J Cancer 2018; 9(9):1642-1651. doi:10.7150/jca.23994
Effectiveness of Cetuximab in Combination with Concurrent Chemoradiotherapy in Locoregionally Advanced Nasopharyngeal Carcinoma: A 1:2 Propensity Score-matched Analysis
Department of Radiation Oncology, Nanjing Medical University Affiliated Cancer Hospital, Jiangsu Cancer Hospital, Jiangsu Institute of Cancer Research, 42# Baiziting Road, Xuanwu District, Nanjing 210009, China
* These authors contributed equally to this work.
Wu LR, Zhu Hf, Xu J, Jiang Xs, Yin L, Jiang N, Zong D, Wang Fj, Huang Sf, Bian Xh, Wu Jf, Song D, Guo Wj, Liu JY, He X. Effectiveness of Cetuximab in Combination with Concurrent Chemoradiotherapy in Locoregionally Advanced Nasopharyngeal Carcinoma: A 1:2 Propensity Score-matched Analysis. J Cancer 2018; 9(9):1642-1651. doi:10.7150/jca.23994. Available from https://www.jcancer.org/v09p1642.htm
Background: This study aimed to compare concurrent chemoradiotherapy (CCRT) plus cetuximab (C) with CCRT alone in locoregionally advanced nasopharyngeal carcinoma(NPC).
Methods: A total of 682 locoregionally advanced NPC patients who had undergone chemoradiotherapy with or without cetuximab were included. Propensity score-matching method was used to match patients. Progression-free survival (PFS), overall survival (OS), locoregional relapse-free survival (LRFS), and distant metastasis-free survival (DMFS) were compared between the two treatment arms.
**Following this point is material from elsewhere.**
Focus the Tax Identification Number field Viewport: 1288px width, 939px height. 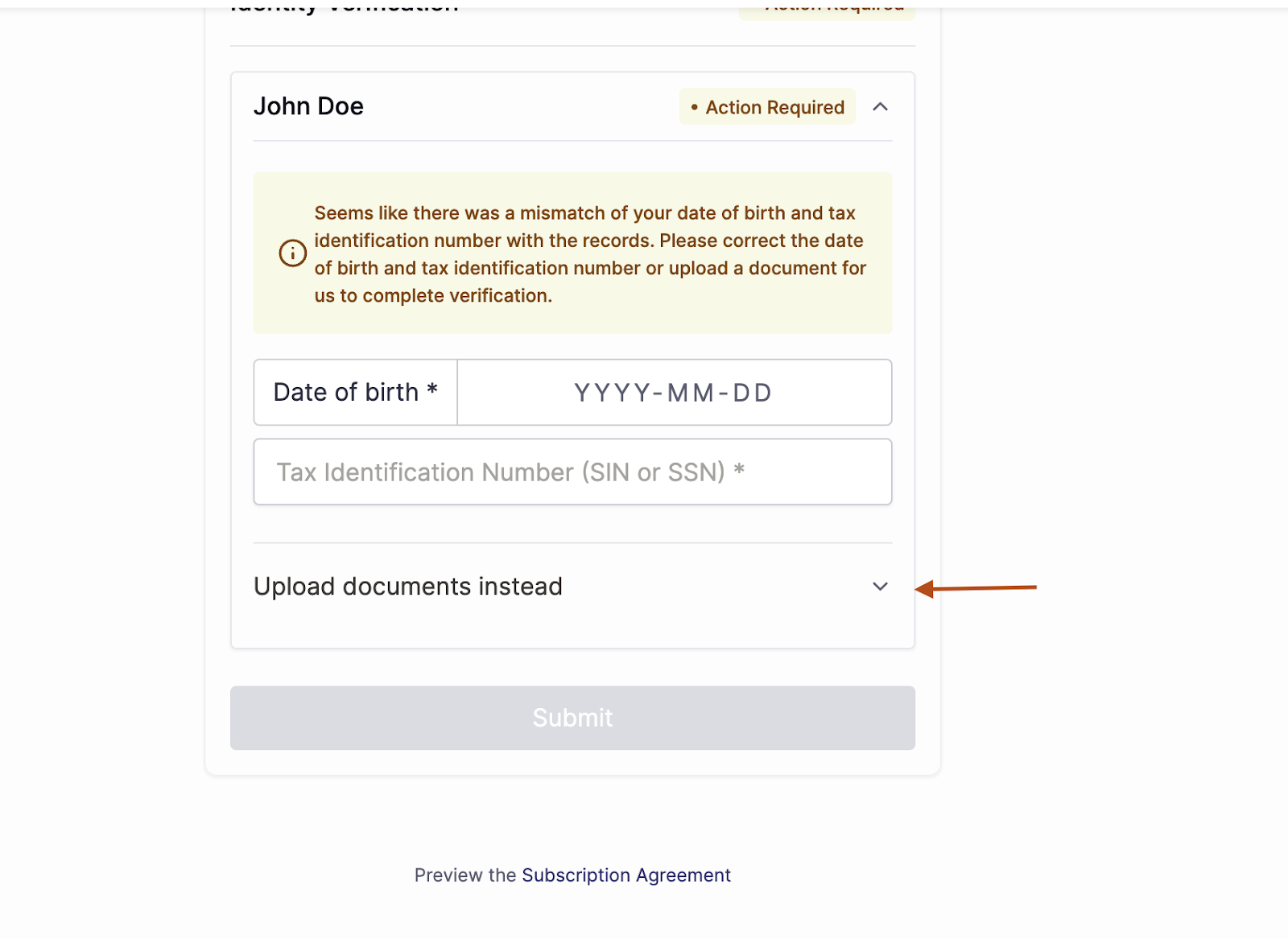tap(572, 472)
Results: After matching, 225 patients were identified for the analysis. Compared to CCRT, CCRT plus C was associated with significantly improved 3-year PFS (83.7% vs 71.9%, P = 0.036), LRFS (98.6% vs 90.2%, P = 0.034) but not OS (91.4% vs 85.4%, P = 0.117). Among patients with T4 and/or N3 category, CCRT plus C significantly prolonged 3-year PFS (81.0% vs 61.4%, P = 0.022) and increased 3-year OS (88.0% vs 77.9%, P = 0.086). No significant differences were observed between CCRT plus C and CCRT alone groups with regard to 3-year PFS, OS, LRFS and DMFS rates in stage III patients. Acute oral and oropharyngeal mucositis during radiotherapy were more common in the CCRT plus C than that in CCRT, but late toxicities were comparable.
Conclusions: This study reveals that patients with locoregionally advanced NPC could benefit from the addition of cetuximab to CCRT, and this therapeutic gain mainly originated from T4 and/or N3 subgroup although suffering more acute moderate to severe toxicities.